Da „Die Vampire von Rankental“ jetzt fertig ist und zumindest eine geringe Chance besteht, dass sich ein Literaturagent auf das Abenteuer einlässt, habe ich eine kürzere Novelle im selben Universum angefangen.
Der Text spielt im Jahr 1500 in Deutschland und handelt von einem asexuellen Herzogspaar und dessen gemeinsamer Herrschaft. Es ist wahrscheinlich am Ende nicht zu 100 % historisch akkurat. Das kann ich mit meinem Wissensstand so nicht leisten, aber mein Ziel ist es, dass der Text zumindest glaubhaft ist. Ich möchte an einen Punkt kommen, an dem normale Leser entweder gar keine Fehler bemerken oder darüber hinwegsehen können, weil die Qualität das ansonsten rechtfertigt.
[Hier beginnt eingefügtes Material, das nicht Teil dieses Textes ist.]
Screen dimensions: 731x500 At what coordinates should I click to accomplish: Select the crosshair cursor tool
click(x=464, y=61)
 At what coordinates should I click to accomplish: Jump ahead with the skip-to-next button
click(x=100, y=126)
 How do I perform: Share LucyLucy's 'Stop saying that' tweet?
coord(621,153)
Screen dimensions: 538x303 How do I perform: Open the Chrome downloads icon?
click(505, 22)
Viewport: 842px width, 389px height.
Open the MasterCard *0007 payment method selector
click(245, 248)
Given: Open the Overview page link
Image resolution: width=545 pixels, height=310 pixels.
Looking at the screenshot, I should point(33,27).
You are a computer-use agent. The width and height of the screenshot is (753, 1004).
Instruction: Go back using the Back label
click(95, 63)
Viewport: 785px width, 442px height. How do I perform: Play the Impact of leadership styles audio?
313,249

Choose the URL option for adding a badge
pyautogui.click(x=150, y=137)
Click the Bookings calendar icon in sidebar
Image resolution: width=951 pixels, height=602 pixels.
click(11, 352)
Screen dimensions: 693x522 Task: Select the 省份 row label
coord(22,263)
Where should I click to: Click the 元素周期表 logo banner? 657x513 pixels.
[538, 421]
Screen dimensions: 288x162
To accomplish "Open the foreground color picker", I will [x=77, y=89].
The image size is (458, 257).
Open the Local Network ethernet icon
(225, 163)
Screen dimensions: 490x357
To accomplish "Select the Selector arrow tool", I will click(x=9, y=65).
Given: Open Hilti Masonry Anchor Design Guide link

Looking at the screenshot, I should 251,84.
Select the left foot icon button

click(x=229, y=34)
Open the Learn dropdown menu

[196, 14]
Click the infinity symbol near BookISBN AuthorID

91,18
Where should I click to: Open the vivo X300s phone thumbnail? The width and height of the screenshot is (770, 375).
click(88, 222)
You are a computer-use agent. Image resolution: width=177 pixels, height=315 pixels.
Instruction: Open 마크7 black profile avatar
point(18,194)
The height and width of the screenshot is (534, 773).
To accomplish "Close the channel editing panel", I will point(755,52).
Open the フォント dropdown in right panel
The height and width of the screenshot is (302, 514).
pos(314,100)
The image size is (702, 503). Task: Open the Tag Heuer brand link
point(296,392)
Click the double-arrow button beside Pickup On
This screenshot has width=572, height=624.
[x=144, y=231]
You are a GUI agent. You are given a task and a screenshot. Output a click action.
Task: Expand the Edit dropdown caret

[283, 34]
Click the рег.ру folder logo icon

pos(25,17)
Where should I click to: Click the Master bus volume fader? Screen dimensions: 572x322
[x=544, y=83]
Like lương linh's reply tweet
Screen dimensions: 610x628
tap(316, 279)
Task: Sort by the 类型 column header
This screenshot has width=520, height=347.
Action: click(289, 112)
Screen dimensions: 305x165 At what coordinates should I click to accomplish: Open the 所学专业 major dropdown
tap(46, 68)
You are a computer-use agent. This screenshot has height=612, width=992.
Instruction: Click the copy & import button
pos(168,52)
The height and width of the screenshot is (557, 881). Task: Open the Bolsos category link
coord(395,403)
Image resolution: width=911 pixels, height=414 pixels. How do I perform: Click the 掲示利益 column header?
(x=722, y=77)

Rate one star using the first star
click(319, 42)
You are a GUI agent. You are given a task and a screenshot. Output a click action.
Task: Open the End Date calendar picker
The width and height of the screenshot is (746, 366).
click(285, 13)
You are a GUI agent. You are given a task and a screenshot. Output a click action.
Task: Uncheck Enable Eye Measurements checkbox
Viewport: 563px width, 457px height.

Zuletzt die Sache mit den Namen. Die beiden heißen in meinem Kopf „Alissa“ und „Edward“. Ich lasse das erstmal so weil es das einfacher für mich ist. Die Namen werden später in passende deutsche Namen geändert.
Das Genre ist Dark-Fantasy-romantisches Drama. Es kommen Mord und Fehlgeburten vor.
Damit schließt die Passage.